Eating out and in: Do you like to cook, or do you prefer going out to eat? How often do you want to go out to dinner in retirement? How much do you spend on each meal, on average? How often do you see yourself splurging on dessert, or a fancy bottle of wine?
Digital services: What are the digital services you pay for now? Do you have a subscription to The Wall Street Journal? (You won’t want to give that up.) Do you have cable? How about videogames? Apps and software? Online courses? What are all the digital services you want to have in retirement, and how much do they cost? Would you like to spend more or less on digital services in retirement?
Recharge (recreational and personal services): Do you like to pamper yourself? What sort of pampering do you imagine in retirement: reading a book at the beach, treating yourself to the occasional $15 manicure, or going all in with luxurious spa treatments? How often do you want to get a massage? Are you a member of a country club, or would you like to be?

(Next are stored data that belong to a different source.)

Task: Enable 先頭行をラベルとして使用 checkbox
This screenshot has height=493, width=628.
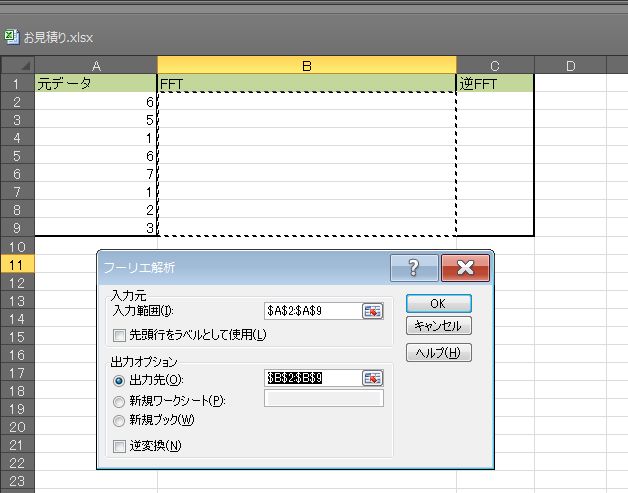Action: point(120,334)
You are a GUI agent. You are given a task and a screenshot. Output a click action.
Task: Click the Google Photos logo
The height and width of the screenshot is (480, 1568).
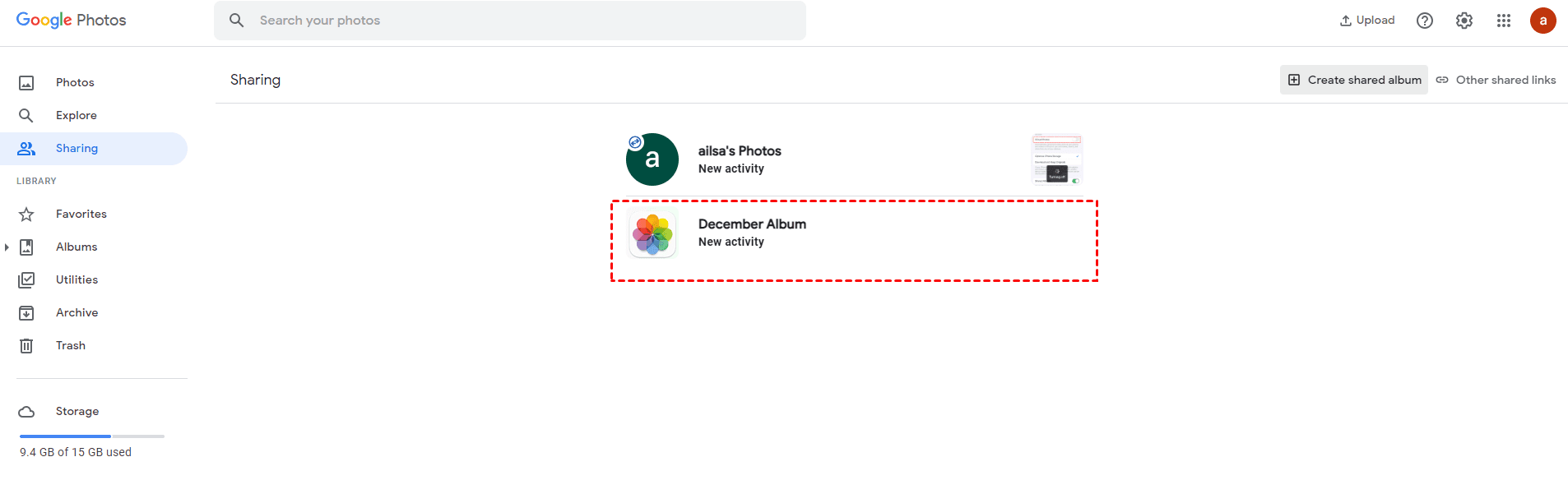coord(71,21)
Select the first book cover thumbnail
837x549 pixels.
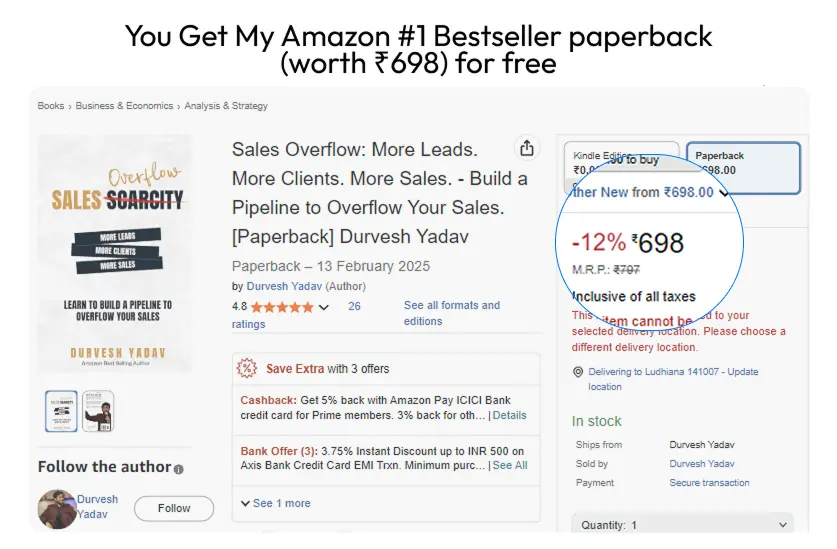point(61,411)
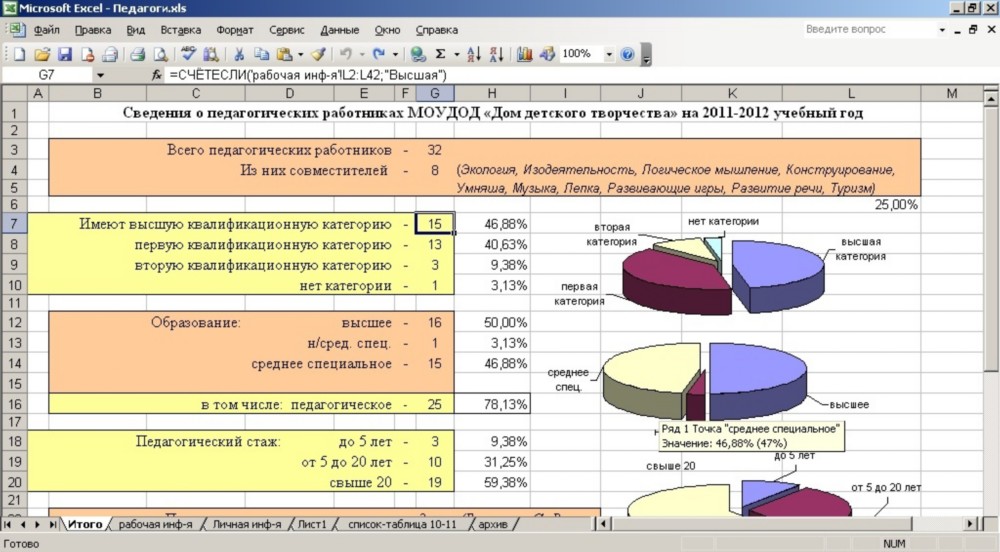Open the Формат menu
The width and height of the screenshot is (1000, 552).
pos(234,30)
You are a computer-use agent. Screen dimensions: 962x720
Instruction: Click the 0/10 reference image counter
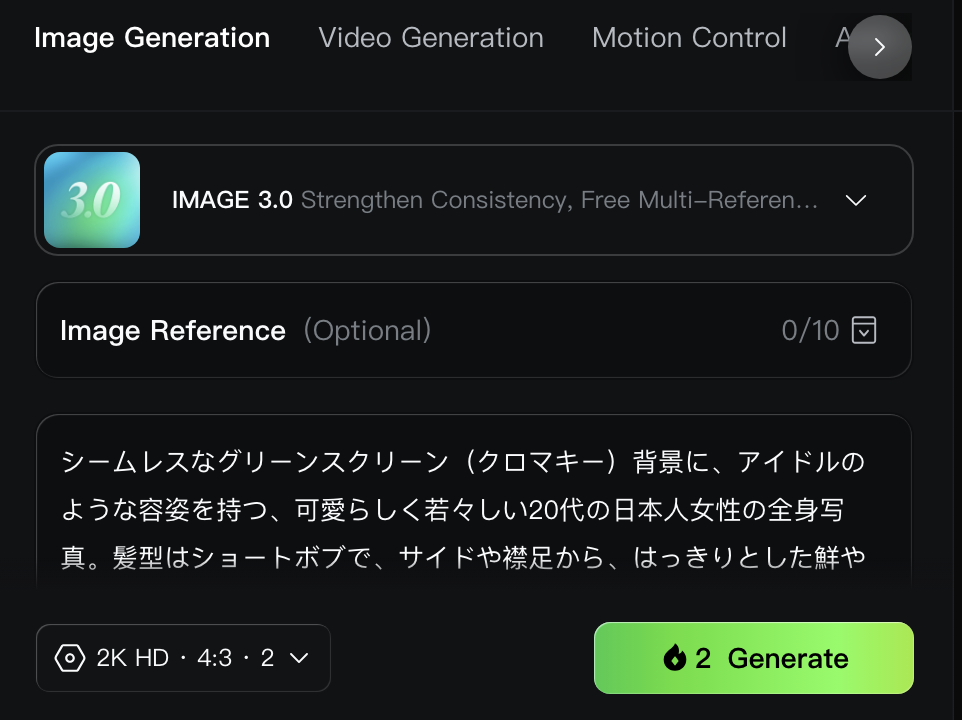tap(810, 331)
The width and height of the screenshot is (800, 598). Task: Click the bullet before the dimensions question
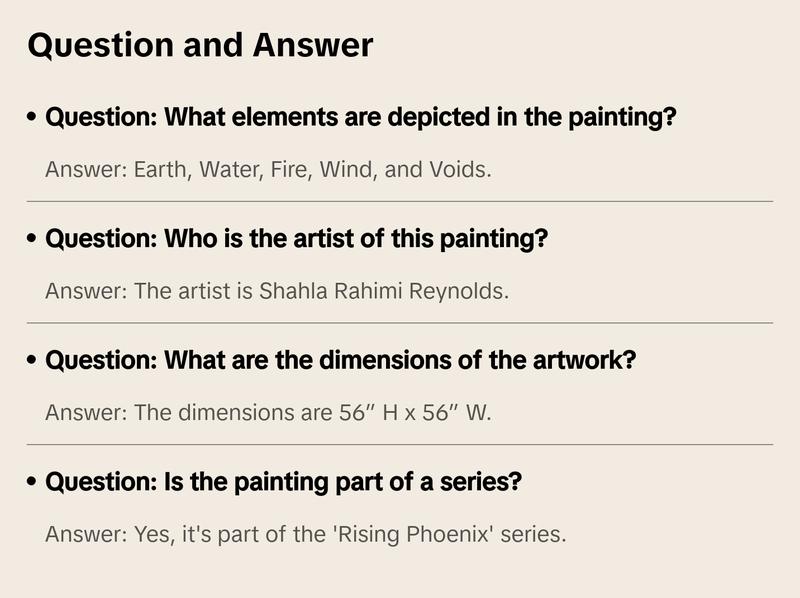33,361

Travel: Do you like to travel? How often? How much do you spend on everyday transportation? What do you spend on flights in a year? Do you imagine traveling more or less in retirement than you do now? What sort of traveling suits you? Do you like to go on cruises? Are you the type to go on a cross-country road trip in your 60s, or would you prefer the comfort of first class on a plane? Or perhaps you want to have your own private jet that takes you to your own private island. (We can all dream.)
Entertainment: How will you spend your time in retirement? What sorts of events will you want to attend? How much do you want to spend on the opera, concerts, musicals, ballet, sports events, museums, classes and so on? Will you buy books or borrow them from the library?
Shopping: Are you a shopper? Do you like to give your friends and family gifts? What about donations to charity? How much shopping do you see yourself doing in retirement? How much do you imagine spending on clothing, electronics, home goods and other shopping?
Basic needs (utilities, housing, health care): Finally, we arrive at the least exciting but most necessary category — our essential spending. How much do you think you will spend on utilities, housing, health care and other basic needs? (This is of course a very complex number to estimate, and this is where getting input from professionals can be very useful.)
Doing the math
Now that you have a guide for determining roughly how much you’d like to spend in each category, you’re ready to add everything up. Here is an Excel spreadsheet that you can download and play with. It is prepopulated with example numbers, but you should change things around to fit your own personal preferences. To get your percentage, you’ll need to add your salary in the spreadsheet. (And if you’d like, go to our survey to let us know what percentage you got and share any feedback.)
If you want to take the next step in this process and translate your annual amount to the total amount you will need over the course of your full retirement (to know the total amount you need to accumulate from until then, for example), simply multiply the annual amount by the number of years you expect to be in retirement. For most of us, that should be about 20 years.
As we live longer, funding retirement is a moving target. And to have any hope of successfully securing our future lifestyles, we have to start early and we have to build a more detailed and accurate picture of the way we hope to live. We have to understand not just how much we will earn in our life and how far we are from retirement (in years and in dollars), but also how we want to spend our time both during our working years and after.
Once we have determined how much we truly need to save for retirement, we can then focus on how to get to this amount. We can adjust our current lifestyle accordingly, figuring out which trade-offs we are willing and unwilling to make. We should also work backward to determine how much risk we need to take in our investment portfolios in order to reach these goals. And finally, for most of us the retirement we desire may be out of reach, so we need to start being extra nice to our children.